INSTRUCTIONS FOR THE TASK
Starting at the line that contains "Where should I click to: Click", write out every line through the end of the records exactly as it stands, and leave out all pictures.
GIVEN RECORDS below:
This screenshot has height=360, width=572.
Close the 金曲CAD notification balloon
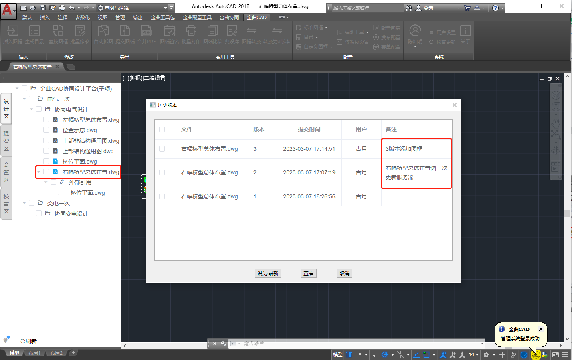point(541,329)

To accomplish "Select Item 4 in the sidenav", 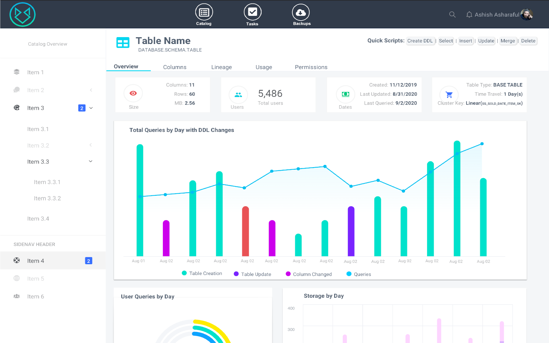I will click(x=53, y=261).
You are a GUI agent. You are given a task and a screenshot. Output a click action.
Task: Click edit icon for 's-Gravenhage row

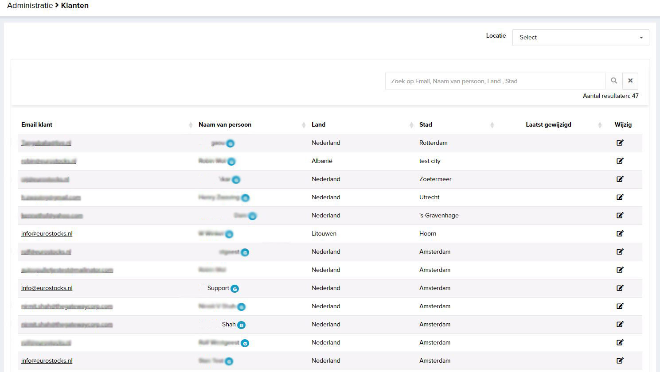(x=620, y=215)
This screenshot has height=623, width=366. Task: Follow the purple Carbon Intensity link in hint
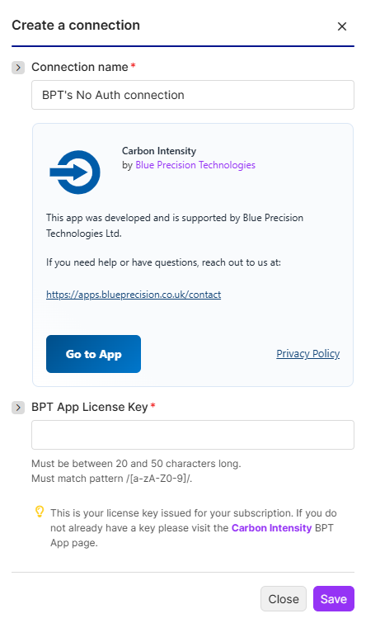[x=271, y=528]
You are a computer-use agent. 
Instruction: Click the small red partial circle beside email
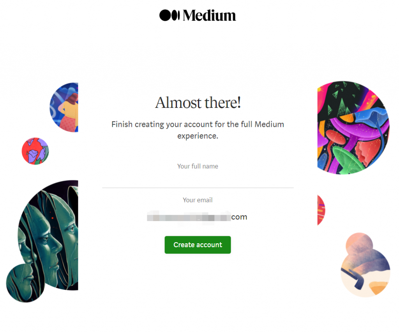(321, 210)
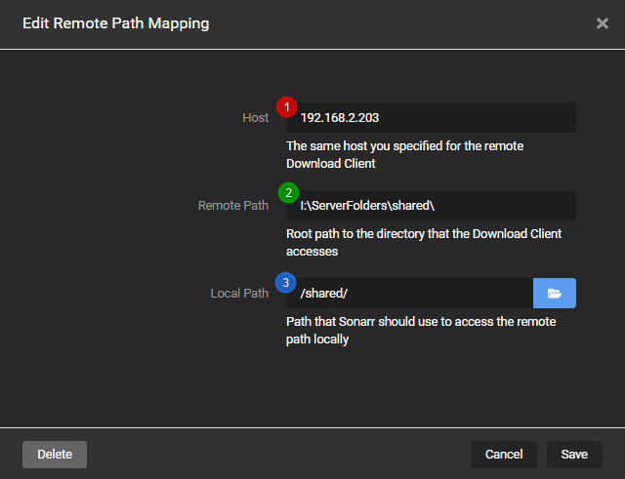Click the Edit Remote Path Mapping title
This screenshot has width=625, height=479.
pos(115,23)
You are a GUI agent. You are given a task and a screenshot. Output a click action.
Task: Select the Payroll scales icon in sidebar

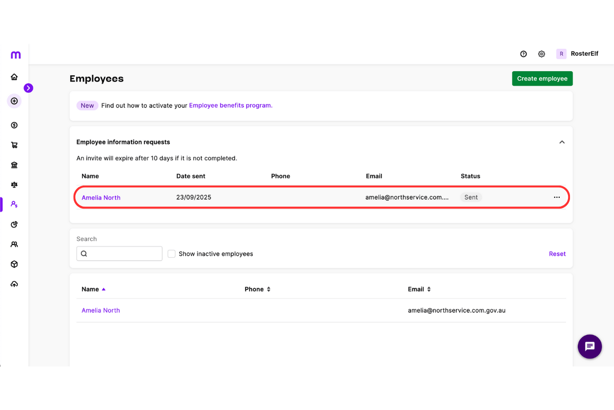[14, 185]
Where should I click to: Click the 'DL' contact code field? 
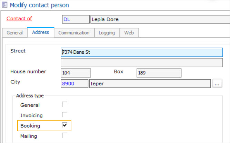click(76, 20)
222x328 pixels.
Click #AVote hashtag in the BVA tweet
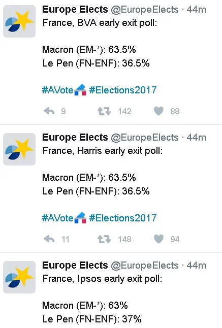coord(57,90)
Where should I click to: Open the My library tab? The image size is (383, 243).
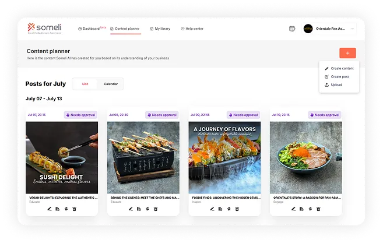click(x=160, y=29)
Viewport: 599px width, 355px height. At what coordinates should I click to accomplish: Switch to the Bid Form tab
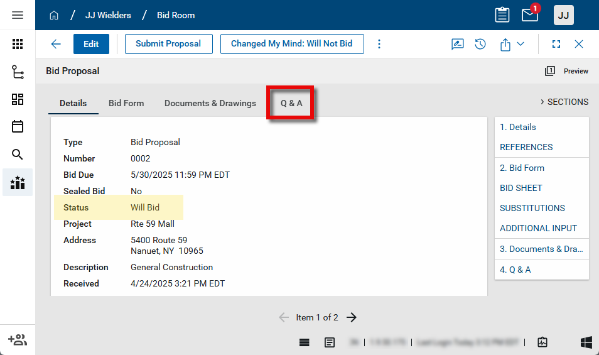click(126, 103)
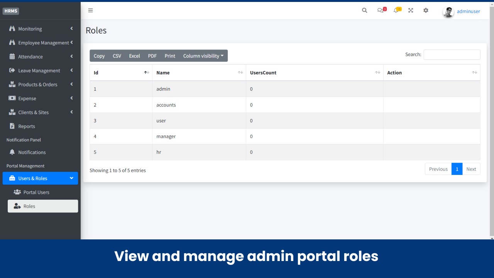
End of GIVEN RECORDS.
WRITTEN SOLUTION
Where should I click to: Click the 'DL' contact code field? 
click(76, 20)
222x328 pixels.
Click #AVote hashtag in the BVA tweet
coord(57,90)
Where should I click to: Open the My library tab? The image size is (383, 243).
click(x=160, y=29)
Viewport: 599px width, 355px height. At what coordinates should I click to accomplish: Switch to the Bid Form tab
click(126, 103)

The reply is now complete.